Poking around to try to figure out her family history, I find https://books.google.com/books?id=p7I-AAAAYAAJ&pg=PA45 -- an article in West Virginia Historical Magazine. It is over a century old, so it is not a model of high-quality scholarship, but it may help in assembling the traditional version of the history of this family.

posted on Dubois-1959 (merged) by Ellen Smith
Perhaps Henry Louis Gates Jr can enlighten us on this . See Vanmeter-188 https://www.wikitree.com/wiki/Vanmeter-188

Abraham Van Meter appears to be a son of this Henry and Rebecca...
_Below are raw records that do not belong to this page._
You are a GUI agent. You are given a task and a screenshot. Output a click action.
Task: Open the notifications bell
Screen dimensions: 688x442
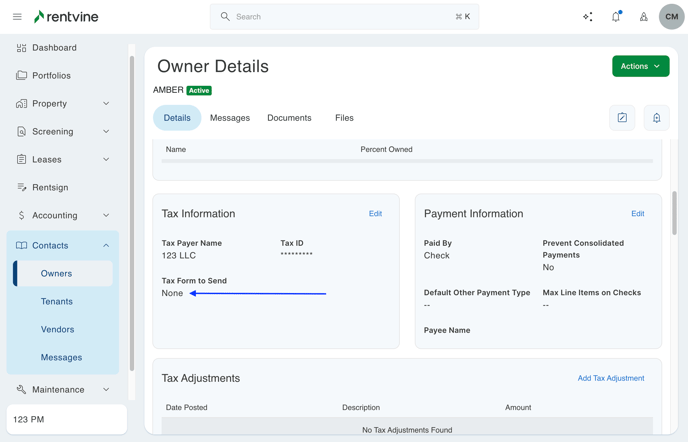coord(616,17)
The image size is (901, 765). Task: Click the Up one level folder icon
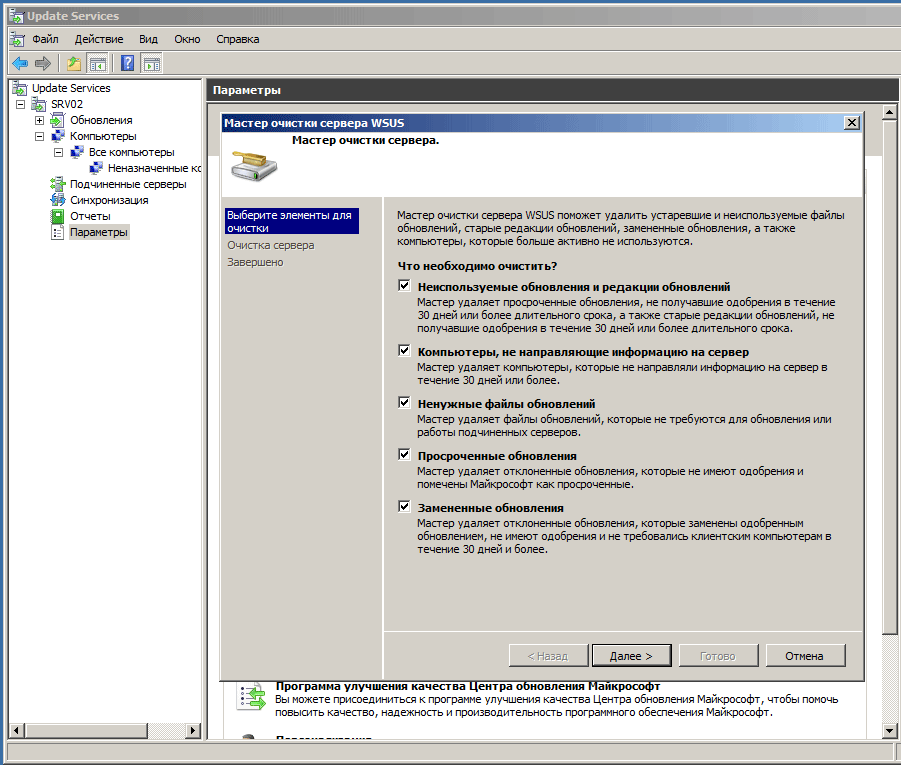(x=74, y=64)
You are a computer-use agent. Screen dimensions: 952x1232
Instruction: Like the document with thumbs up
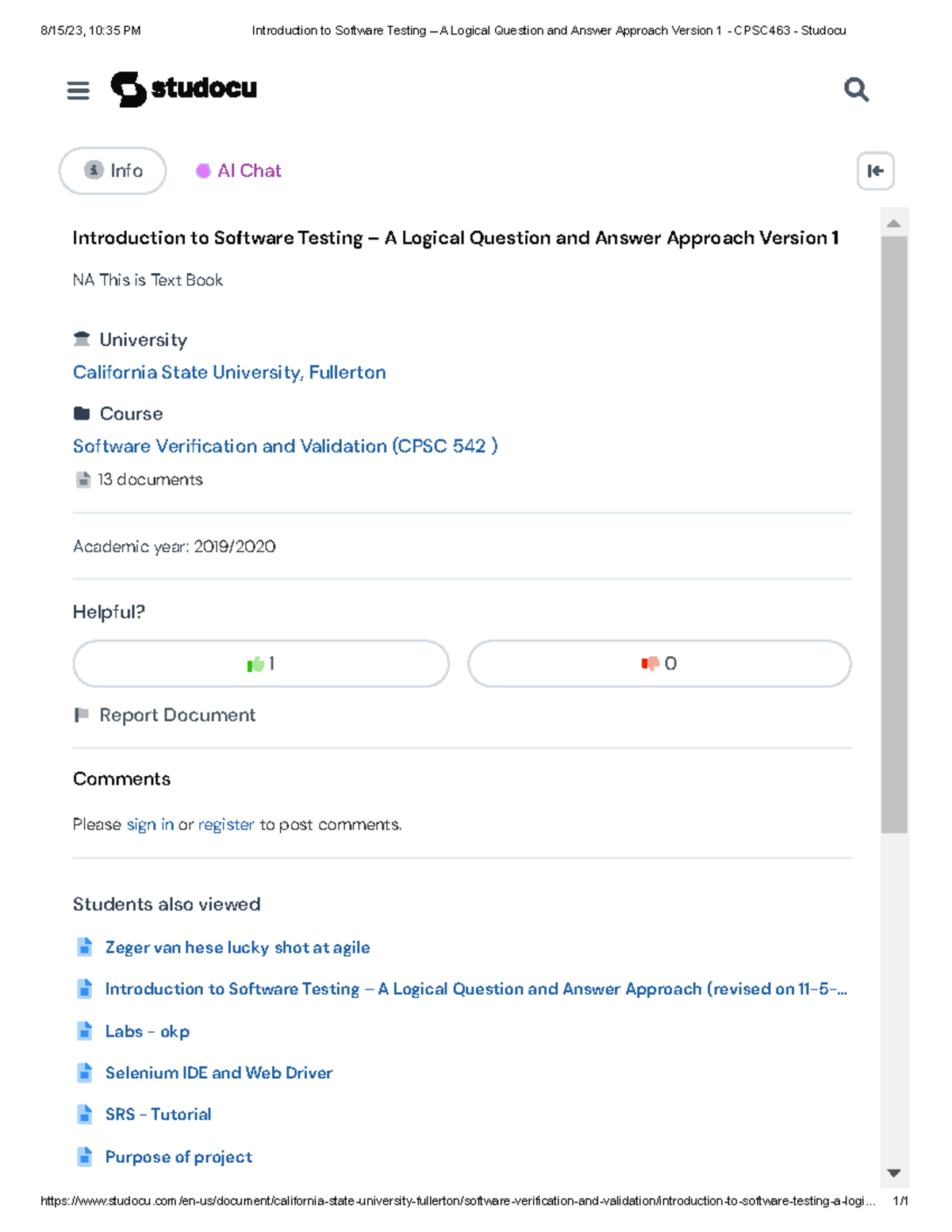tap(260, 664)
posted on Dubois-1959 (merged) by Beryl Meehan
DuBois-176 and Dubois-1959 have a proposed merge that has been approved by profile managers on both profiles, but there are large discrepancies between the two profiles (place of birth and date of death are very different), and neither profile cites an identifiable source for the main facts. It seems likely that there has been some conflation of details for two different women.

Could the profile creators and managers provide sources (for example, New Paltz Church records) to substantiate the information?

posted by Ellen Smith
http://www.rootsweb.com/~njburlin/inskeep.htm

This Link under Sources does not work.

posted by Chet Snow
She is a Huguenot descendant.

I note there are 2 widely-divergent death dates - is there another source other than an Ancestry Tree for which is correct? Also, shouldn't her current name be Van Meter ? or did these women not take their husbands' surnames after marriage?

posted by Chet Snow
Dubois-1959 and DuBois-176 appear to represent the same person because:

Hi,

These are the same and can be merged thanks !

posted by Bea (Timmerman) Wijma
Dubois-1959 and DuBois-176 do not represent the same person because: different birth dates
posted by John Floyd
Dubois-1959 and DuBois-176 appear to represent the same person because: Please review these potential duplicates.

Thank you. Note the multiple dates of death in bio.

posted by Philip Smith
Dubois-1278 and DuBois-176 appear to represent the same person because: they appear to have the same birth and date, and other vital information are the same.